Attempts to save land under threat from house-building have suffered a major setback.
An inspector concluded land at Westbere, near Canterbury, does not qualify for “village green” status following a campaign by the Two Fields Action Group.
A chunk of the 37-acre site on the border between Westbere and Sturry parishes is owned by developer Bellway Homes Ltd as well as three other landowners.
Under the Commons Act 2006, to qualify to be a village green, the applicant must show the land was in public use for leisure such as blackberry picking or kite-flying for 20 years.
Bellway Homes and another landowner lodged objections to the application, claiming the numbers using the site were too small and were more akin to those using it as a right of way. They also contended signs were erected prohibiting access.

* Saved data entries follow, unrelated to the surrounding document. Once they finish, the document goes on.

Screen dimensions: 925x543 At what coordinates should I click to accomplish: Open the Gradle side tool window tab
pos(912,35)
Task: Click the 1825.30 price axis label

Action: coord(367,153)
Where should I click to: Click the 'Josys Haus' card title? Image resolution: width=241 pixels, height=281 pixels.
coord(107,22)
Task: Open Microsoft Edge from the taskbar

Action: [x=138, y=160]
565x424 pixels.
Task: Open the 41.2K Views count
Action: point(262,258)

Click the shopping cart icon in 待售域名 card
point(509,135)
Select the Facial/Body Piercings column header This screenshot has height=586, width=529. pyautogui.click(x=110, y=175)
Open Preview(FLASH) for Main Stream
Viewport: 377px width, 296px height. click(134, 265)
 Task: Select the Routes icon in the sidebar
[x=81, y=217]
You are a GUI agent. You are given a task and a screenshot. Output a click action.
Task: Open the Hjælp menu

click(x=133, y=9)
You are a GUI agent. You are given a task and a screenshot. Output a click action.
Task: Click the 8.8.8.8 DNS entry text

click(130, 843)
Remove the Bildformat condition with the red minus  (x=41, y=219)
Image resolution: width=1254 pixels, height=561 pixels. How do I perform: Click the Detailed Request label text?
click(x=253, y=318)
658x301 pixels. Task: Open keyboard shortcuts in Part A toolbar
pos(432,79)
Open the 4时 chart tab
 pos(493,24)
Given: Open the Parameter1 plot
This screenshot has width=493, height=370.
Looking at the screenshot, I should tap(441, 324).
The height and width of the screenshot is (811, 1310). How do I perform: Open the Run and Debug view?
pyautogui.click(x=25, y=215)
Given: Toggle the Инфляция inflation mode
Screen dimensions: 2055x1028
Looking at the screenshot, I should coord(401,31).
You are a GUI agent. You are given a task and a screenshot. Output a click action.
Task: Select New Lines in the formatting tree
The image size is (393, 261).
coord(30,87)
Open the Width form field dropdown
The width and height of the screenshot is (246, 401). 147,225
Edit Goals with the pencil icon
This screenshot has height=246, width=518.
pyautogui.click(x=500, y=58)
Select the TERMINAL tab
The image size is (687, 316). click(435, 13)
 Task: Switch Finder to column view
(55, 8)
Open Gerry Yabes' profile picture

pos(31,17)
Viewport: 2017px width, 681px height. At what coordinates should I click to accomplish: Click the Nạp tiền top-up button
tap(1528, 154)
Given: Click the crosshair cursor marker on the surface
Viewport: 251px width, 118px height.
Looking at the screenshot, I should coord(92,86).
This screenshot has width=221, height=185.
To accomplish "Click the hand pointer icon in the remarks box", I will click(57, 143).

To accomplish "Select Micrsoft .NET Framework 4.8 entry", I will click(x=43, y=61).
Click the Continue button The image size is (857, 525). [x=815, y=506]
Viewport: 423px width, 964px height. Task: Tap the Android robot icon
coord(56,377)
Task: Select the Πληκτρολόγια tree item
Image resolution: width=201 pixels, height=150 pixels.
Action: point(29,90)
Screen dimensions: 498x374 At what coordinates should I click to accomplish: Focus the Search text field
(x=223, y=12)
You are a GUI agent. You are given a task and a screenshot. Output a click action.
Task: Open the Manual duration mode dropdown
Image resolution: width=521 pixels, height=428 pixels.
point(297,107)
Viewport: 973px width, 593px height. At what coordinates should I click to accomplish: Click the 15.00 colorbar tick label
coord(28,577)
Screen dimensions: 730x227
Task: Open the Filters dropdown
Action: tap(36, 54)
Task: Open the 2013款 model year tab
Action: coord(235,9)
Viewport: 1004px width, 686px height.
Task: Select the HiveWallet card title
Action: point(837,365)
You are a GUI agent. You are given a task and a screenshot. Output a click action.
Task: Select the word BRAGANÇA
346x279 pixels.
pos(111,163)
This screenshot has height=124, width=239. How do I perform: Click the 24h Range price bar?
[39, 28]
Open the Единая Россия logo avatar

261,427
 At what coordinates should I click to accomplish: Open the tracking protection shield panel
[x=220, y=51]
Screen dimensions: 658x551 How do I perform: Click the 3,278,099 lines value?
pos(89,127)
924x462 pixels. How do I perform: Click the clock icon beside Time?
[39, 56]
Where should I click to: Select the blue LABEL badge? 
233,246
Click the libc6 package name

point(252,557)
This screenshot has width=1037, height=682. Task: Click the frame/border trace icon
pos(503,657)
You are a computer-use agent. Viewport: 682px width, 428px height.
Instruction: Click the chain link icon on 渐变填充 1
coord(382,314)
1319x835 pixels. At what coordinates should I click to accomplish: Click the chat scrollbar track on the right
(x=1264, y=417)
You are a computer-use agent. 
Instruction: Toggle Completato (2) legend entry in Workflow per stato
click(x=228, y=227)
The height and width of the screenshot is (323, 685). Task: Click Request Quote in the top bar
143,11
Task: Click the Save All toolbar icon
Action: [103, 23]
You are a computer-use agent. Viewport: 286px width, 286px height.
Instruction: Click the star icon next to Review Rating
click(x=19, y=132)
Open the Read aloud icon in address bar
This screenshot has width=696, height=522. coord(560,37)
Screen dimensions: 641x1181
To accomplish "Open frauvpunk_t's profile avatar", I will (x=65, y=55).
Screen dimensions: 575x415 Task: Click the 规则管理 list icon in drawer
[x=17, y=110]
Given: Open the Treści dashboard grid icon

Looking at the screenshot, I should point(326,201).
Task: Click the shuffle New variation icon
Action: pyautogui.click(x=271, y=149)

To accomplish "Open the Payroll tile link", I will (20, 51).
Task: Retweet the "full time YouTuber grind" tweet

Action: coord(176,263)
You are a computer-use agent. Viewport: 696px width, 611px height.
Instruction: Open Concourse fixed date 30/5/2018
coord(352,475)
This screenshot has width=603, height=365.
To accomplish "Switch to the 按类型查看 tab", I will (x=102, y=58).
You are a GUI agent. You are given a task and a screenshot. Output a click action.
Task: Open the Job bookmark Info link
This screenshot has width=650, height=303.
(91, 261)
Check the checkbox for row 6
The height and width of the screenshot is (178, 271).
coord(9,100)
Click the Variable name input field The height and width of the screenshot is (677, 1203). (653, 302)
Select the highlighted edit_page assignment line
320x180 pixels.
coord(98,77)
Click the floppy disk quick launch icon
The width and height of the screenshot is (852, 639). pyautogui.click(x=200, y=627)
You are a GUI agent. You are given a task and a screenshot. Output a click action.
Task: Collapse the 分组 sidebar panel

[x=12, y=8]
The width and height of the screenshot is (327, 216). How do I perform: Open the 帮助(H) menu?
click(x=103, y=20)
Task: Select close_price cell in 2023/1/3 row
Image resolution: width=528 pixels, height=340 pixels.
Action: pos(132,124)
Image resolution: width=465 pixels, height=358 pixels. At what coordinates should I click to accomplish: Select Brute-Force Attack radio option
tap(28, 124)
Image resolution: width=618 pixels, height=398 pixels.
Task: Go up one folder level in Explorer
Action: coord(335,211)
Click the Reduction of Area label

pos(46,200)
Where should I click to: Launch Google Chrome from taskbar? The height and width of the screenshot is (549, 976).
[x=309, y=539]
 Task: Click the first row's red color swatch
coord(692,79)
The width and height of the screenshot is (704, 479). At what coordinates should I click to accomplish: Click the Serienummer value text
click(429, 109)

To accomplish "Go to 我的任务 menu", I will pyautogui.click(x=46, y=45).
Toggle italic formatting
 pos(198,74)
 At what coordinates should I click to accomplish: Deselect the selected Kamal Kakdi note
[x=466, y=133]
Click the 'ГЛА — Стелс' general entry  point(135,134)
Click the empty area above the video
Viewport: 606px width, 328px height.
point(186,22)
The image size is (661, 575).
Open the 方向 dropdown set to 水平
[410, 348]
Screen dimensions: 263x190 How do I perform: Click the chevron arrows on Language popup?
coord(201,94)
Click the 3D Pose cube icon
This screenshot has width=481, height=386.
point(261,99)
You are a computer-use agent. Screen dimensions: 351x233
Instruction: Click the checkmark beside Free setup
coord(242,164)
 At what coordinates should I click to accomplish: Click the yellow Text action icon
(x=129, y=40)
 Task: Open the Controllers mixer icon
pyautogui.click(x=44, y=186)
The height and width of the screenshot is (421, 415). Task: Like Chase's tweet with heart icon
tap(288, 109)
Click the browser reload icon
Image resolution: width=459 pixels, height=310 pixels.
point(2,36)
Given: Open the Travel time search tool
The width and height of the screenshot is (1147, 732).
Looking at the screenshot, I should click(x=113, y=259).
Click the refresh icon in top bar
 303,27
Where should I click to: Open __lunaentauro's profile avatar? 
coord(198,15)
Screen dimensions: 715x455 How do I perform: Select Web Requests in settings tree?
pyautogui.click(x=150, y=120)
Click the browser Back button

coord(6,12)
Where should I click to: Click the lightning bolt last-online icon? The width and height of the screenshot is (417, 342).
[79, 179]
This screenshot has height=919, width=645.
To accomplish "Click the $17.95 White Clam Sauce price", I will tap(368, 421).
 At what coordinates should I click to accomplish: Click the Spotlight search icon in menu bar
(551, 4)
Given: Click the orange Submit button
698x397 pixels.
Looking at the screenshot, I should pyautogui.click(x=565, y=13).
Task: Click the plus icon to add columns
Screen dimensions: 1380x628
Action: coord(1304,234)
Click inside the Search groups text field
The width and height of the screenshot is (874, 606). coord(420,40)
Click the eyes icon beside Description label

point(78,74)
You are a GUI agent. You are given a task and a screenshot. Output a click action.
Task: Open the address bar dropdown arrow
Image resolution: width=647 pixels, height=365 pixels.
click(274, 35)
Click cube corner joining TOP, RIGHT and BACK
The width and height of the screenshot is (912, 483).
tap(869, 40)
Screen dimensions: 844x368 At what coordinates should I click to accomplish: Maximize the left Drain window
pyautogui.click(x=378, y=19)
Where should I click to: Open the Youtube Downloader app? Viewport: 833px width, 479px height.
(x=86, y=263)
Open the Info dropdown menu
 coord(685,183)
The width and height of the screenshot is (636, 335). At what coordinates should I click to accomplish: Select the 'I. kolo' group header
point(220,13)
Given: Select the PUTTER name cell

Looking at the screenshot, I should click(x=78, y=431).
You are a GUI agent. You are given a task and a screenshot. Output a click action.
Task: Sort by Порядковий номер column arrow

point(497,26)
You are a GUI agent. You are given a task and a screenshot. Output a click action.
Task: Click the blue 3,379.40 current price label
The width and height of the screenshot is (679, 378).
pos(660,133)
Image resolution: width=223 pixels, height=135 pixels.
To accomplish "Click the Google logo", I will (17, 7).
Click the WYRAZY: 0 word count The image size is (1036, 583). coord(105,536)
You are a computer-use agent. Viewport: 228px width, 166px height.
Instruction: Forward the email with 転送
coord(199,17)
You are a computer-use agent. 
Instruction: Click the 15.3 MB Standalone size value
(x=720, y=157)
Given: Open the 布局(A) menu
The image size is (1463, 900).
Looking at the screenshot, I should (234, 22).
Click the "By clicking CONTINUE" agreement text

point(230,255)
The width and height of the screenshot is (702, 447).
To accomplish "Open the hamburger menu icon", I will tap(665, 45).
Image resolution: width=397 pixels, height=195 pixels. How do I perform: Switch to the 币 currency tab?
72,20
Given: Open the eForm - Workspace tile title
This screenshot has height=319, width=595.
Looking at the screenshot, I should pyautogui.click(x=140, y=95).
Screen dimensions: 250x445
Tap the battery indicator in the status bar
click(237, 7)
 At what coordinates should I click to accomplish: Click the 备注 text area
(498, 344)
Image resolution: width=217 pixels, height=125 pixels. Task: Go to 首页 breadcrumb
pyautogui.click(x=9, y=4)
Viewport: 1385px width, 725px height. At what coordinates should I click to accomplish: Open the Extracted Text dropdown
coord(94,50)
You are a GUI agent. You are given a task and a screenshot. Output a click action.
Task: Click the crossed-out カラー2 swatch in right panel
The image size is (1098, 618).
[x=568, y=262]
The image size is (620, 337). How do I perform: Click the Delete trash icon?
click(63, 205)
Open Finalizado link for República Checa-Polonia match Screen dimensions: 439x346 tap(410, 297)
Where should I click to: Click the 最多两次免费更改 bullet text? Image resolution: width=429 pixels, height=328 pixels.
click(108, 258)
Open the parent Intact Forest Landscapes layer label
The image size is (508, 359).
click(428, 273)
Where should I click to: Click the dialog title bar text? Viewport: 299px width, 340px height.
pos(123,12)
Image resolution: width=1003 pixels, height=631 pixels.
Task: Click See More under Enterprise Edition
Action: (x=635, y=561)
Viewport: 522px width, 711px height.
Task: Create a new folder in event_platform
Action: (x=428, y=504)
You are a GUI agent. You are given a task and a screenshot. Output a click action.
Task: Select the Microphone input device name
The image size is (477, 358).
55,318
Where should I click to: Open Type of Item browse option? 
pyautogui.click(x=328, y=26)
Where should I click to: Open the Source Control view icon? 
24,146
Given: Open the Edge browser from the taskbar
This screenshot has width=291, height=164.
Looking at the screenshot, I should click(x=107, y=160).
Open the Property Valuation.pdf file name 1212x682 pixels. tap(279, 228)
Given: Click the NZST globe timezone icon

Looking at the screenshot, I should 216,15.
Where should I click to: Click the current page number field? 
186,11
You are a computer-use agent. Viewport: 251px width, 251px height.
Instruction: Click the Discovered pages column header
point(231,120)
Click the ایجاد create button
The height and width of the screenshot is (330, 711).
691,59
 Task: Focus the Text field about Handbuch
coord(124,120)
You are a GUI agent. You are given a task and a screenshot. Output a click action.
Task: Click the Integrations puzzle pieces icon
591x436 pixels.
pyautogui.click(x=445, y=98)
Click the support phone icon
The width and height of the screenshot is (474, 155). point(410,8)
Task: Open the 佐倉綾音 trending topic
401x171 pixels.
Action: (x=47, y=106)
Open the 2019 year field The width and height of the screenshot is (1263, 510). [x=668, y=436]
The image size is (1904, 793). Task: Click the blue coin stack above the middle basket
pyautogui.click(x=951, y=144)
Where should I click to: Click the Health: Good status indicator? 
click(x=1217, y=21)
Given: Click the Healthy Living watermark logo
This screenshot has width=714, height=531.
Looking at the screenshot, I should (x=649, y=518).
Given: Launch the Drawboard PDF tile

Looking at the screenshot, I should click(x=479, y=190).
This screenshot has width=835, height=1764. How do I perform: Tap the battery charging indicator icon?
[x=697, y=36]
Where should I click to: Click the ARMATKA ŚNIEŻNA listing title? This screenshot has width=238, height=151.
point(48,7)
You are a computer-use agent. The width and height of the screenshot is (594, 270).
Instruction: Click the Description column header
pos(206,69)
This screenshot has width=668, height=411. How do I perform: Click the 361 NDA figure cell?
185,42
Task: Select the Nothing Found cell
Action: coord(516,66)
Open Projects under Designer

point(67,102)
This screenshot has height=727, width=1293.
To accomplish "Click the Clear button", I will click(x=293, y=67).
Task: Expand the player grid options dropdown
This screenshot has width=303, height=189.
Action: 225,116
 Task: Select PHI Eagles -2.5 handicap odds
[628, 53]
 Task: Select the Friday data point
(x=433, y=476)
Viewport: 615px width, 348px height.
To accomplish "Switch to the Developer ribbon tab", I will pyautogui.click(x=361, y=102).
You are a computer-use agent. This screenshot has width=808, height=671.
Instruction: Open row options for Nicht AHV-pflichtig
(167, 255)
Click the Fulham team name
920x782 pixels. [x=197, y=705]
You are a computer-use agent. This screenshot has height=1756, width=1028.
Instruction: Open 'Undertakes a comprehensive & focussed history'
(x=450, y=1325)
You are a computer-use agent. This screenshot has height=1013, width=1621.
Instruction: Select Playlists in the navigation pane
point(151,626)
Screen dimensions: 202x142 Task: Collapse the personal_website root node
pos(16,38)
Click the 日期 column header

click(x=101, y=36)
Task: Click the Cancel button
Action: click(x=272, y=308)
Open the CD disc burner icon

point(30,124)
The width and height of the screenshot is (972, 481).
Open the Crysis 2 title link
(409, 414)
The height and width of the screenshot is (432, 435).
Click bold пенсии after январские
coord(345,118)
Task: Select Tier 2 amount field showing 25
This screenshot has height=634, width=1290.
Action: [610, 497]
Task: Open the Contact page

Westbere Green Space Protection Ltd, which owns one of five strips at the site, supported the application, which was rejected by Kent County Council’s regulation committee on Tuesday.
The authority is responsible for deciding village green status matters and officers recommended councillors should throw out the proposals in a report ahead of the meeting.
Village green status would have protected the land against any future development and a bid was launched in 2019.
Committee member Cllr Lottie Parfitt-Reid (Con, Maidstone) said: “The bar for achieving village green status is very high and I feel confident we made the right call on this one.”
In 2022, developers lost a challenge in the High Court to throw out the application after arguing a local plan policy proposes “positive encouragement of development”.
But the judge rejected Bellway’s claims allowing the village green application process to continue.
A three-day inquiry last June heard that “Private Property” signs had been put up and fencing fitted inside the 1999-2019 time frame.
The inspector noted there was limited scope for entering the heavily vegetated area for past times, thus confining activities to the main path.
Council papers summarising the findings of the inspector’s public inquiry stated: “Such use (for the reasons discussed above) was not a qualifying user for the purposes of the Village Green application and therefore, discounting use of the main paths, there was very little other evidence of use. As the Inspector put it: ‘off path use was the relatively rare exception’.”
The inspector’s report says there was no evidence of use meaning that a “reasonable landowner” would have “considered there was any general user of the whole of the land” for lawful sports and past times during the statutory period and that use was “attributable to the use of the defined paths”.
The case’s accountable officer for KCC Graham Rusling recommended the village green application be turned down.
KCC’s conclusion states: “In this case, although it is clear that there has been recreational use of the land by the local residents over a considerable period, it would appear that the nature of that use has been more akin to a ‘public rights of way’ type of use, rather than the community as a whole exercising a general right to recreate over a wider area (as would be the case for a village green).
“The inspector – who had the benefit of hearing first-hand the evidence of the witnesses at the public inquiry – is clear that the application site (either in part or as a whole) does not meet the relevant legal tests for registration as a village green.”
Applicants can seek a judicial review at the High Court to appeal the decision, committee members were warned.